Era el verano y acudió el alquimista de la magia instantánea por los días de las fiestas, aquellas de Santa Beatriz, recordada desde el púlpito por el mosén de turno, como siempre virgen y siempre mártir. Por eso las familias posaban con sus mejores galas. Iba el fotógrafo de casa en casa y les hacía posar con el fondo de una pared o de una puerta. La familia Alonso Minguijón lo hizo con la puerta del corral por la que entraba el carro y los animales de labranza. Aún hoy esa puerta resiste frente al paso de los tiempos y aún cierra el corral por el que todavía campan gallinas y una docena de ovejas.
Estas son mis gentes, mis abuelos, mis tíos paternos y mi padre.

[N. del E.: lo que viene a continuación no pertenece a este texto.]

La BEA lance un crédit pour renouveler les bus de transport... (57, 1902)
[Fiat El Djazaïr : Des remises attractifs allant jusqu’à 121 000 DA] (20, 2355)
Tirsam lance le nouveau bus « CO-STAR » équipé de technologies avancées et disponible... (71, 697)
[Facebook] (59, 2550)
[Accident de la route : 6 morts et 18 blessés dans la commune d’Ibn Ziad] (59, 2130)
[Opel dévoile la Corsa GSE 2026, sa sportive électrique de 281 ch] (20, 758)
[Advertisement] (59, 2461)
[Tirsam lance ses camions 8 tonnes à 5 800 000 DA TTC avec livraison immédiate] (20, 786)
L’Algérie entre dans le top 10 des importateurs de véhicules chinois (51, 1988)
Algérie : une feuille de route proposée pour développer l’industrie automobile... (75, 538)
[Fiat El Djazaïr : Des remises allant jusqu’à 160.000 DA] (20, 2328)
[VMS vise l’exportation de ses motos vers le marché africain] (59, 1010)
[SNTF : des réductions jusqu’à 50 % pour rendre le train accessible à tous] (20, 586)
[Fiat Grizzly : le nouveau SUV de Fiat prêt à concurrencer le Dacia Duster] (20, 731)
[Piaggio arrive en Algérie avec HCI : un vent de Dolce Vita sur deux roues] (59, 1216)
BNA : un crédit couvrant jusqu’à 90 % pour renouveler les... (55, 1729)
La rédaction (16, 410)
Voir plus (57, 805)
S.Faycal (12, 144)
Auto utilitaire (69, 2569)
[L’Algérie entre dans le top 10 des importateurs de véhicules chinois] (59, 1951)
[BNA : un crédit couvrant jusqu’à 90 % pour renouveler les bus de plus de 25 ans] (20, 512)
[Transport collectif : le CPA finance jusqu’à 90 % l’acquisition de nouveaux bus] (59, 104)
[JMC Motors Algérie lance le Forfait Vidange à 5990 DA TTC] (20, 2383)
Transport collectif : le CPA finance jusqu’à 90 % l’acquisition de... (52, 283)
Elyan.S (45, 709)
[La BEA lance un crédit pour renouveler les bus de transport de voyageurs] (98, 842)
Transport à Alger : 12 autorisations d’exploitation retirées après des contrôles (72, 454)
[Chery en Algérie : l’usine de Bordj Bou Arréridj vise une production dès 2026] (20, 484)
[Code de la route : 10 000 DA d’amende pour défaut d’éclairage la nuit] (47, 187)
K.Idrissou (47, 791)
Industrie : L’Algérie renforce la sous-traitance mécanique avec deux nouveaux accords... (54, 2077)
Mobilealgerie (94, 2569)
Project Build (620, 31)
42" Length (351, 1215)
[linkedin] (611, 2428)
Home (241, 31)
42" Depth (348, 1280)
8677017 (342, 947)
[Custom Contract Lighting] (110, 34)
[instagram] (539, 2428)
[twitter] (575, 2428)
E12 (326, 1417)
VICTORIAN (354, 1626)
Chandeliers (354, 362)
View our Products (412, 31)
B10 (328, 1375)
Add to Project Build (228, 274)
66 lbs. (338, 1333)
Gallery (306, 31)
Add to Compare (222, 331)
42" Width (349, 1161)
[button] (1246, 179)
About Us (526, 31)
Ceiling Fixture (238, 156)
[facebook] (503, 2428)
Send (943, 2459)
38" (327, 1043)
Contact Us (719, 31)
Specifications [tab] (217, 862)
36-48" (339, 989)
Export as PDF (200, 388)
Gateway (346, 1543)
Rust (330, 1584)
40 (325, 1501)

El abuelo Mariano se había quitado la gorra que usaba todos los días mostrando la blancura de su frente desprotegida, junto a su rostro castigado por los soles del trabajo labriego y pastoril de todos los días. El abuelo, del que tan sólo tengo media docena de recuerdos, no había podido acudir a la escuela nunca. Decía que no sabía leer, pero mi padre me contaba que lo corregía a él y a sus hermanos cuando deletreaban la cartilla de las primeras letras y el “Catón” donde se soltaban ya de carrerilla. Había ido y venido durante muchos años en los inviernos hasta “el reino”, como llamaba a las tierras secanas de Valencia y Castellón, en busca de los pastos que aquí no existían, castigados por las nieves y los hielos. Siempre traía algún recuerdo para sus hijos y recordaba con precisión las marcas precisas sobre las orejas de las ovejas de unos y otros pastores, y calculaba sin hacer ni siquiera un número las libras que pesaban una y otra suspendidas en la vieja romana, y los reales que podían valer en su venta o trueque por la sanmiguelada de septiembre en la feria de Cedrillas. Y casi no hablaba, silencioso como era.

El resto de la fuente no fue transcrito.